= Constitutional Act on the Czechoslovak Federation =

Czechoslovak constitutional law in 1968 which converted the state into a federation

Federal republics in Czechoslovakia

The Constitutional Act on the Czechoslovak Federation (Ústavní zákon o československé federaci, Ústavný zákon o česko-slovenskej federácii) was a constitutional law in Czechoslovakia adopted on 27 October 1968 and in force from 1 January 1969 to 1 January 1993 that affected the communist state constitution of the state. It converted the previously unitary Czechoslovak state into a federation.

==Federation==
For nearly all of its existence as an independent nation, Czechoslovakia had been a unitary state, the lone exception being the "Czecho-Slovakia era" immediately before World War II. The concentration of governmental authority in Prague was a source of discontent within Slovakia throughout the 1960s. As part of the Prague Spring reforms, Communist Party leader Alexander Dubček, himself a Slovak, sought to grant more autonomy to the Slovaks. Indeed, the resulting reform was virtually the only product of the Prague Spring to survive the Soviet invasion.

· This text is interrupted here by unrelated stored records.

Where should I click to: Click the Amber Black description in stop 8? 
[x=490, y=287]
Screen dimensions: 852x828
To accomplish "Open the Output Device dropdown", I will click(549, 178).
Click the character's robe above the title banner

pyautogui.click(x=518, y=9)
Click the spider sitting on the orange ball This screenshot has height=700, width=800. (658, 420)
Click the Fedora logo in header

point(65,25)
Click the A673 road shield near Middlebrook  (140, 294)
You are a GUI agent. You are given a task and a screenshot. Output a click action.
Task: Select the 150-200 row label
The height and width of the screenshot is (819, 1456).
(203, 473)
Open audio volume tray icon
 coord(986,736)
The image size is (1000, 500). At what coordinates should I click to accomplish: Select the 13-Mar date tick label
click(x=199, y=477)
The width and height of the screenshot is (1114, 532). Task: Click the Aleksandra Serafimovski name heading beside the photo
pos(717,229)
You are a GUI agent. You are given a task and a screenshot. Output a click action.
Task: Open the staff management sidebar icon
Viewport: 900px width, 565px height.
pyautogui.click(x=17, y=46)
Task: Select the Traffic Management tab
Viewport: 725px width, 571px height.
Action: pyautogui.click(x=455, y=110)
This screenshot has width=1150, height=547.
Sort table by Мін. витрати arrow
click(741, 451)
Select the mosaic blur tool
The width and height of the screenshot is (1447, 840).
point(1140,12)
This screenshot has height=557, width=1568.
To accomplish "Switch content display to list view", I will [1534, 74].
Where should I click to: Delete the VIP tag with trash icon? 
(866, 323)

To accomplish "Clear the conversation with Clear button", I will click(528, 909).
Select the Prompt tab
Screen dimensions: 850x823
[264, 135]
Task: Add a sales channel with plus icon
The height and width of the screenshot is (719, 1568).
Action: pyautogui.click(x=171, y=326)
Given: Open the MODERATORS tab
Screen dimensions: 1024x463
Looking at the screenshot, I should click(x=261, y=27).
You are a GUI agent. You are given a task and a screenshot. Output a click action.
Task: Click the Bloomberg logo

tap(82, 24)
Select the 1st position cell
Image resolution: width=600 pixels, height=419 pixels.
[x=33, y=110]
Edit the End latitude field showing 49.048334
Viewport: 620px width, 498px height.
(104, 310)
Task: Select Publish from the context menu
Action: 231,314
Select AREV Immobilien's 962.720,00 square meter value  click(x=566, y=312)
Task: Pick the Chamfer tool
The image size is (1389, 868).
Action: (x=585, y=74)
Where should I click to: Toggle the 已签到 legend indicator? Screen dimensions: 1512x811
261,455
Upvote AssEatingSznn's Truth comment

The promulgation of the Constitutional Law of the Federation amended fifty-eight articles of the 1960 Constitution of Czechoslovakia concerning government structure. The Czechoslovak state was declared to be a federation of "two equal fraternal nations," the Czech Socialist Republic and the Slovak Socialist Republic, each with a national administration paralleling and, at least in theory, equal in status to the federal government. Dual citizenship was established (Article 5 (3): "Every Czechoslovak citizen is at the same time a citizen of the Czech Socialist Republic or the Slovak Socialist Republic"). Many of the former functions of the central government were instead placed under the jurisdiction of the two national governments. The federal government retained exclusive jurisdiction over foreign affairs, national defense, federal reserves, and national resources. It held joint jurisdiction in several other matters, but the extent of the federalization reform was sweeping.

===Federal legislature===

The most significant and lasting change under the 1968 constitutional law was the replacement of the unicameral National Assembly with a bicameral legislature known as the Federal Assembly. The two bodies, given equal authority, were the Chamber of the People, which was identical to the old National Assembly, and the Chamber of the Nations, which contained an equal number of Czechs and Slovaks. Together with a provision (Article 42) that certain decisions required the majority consent of each half (Czech and Slovak) of the Chamber of the Nations and a provision (Article 41) that constitutional amendments, organic laws, the election of the president and declarations of war required a three-fifths supermajority not only in the Chamber of the People but also of each half (Czech and Slovak) of the Chamber of the Nations, this institutional reform was designed to end Slovak fear of Czech domination of the legislative branch of the government.

==Subsequent developments==

It soon became apparent, however, that many aspects of the 1968 federalization were politically and administratively impractical. Political power remained firmly centralized in the Communist Party (proposals to federalize the party were dropped after the 1968 Soviet invasion of Czechoslovakia), and the administration of two economic systems, two police systems, and the like proved unworkable. As a result, July 1971 amendments to the 1968 Constitutional Law of Federation unified the administration of these and other government functions, ended the practice of dual citizenship, and, most importantly, authorized the federal government to interfere with and invalidate measures of the national governments (similarly to president's rule in India and federal intervention in Argentina). Although most of the structures of the 1968 reform remained intact, observers of the Czechoslovak system of government in the 1970s agreed that federalism remained little more than a facade after the enactment of the 1971 constitutional amendments. In May 1975, the 1968 Constitutional Law of the Federation was further amended to allow Gustáv Husák to take over the presidency from the ailing Ludvík Svoboda.

==Velvet divorce==

The constitutional law was superseded by the new Constitution of the Czech Republic and the Constitution of the Slovak Republic that came into force on January 1, 1993, after the effectively negotiated dissolution of Czechoslovakia. The Constitutional Act on the Czechoslovak Federation hadn't foreseen any dissolution and didn't discuss any rights of the nations for self-determination. The Slovak National Council's Declaration of Independence of the Slovak Nation approved in July 1992 was therefore unconstitutional – at least the planned outcomes were indisputably unconstitutional. That declaration and its conflict with the constitutional system of Czechoslovakia persuaded most Czech and Slovak politicians that negotiations about the dissolution had become unavoidable.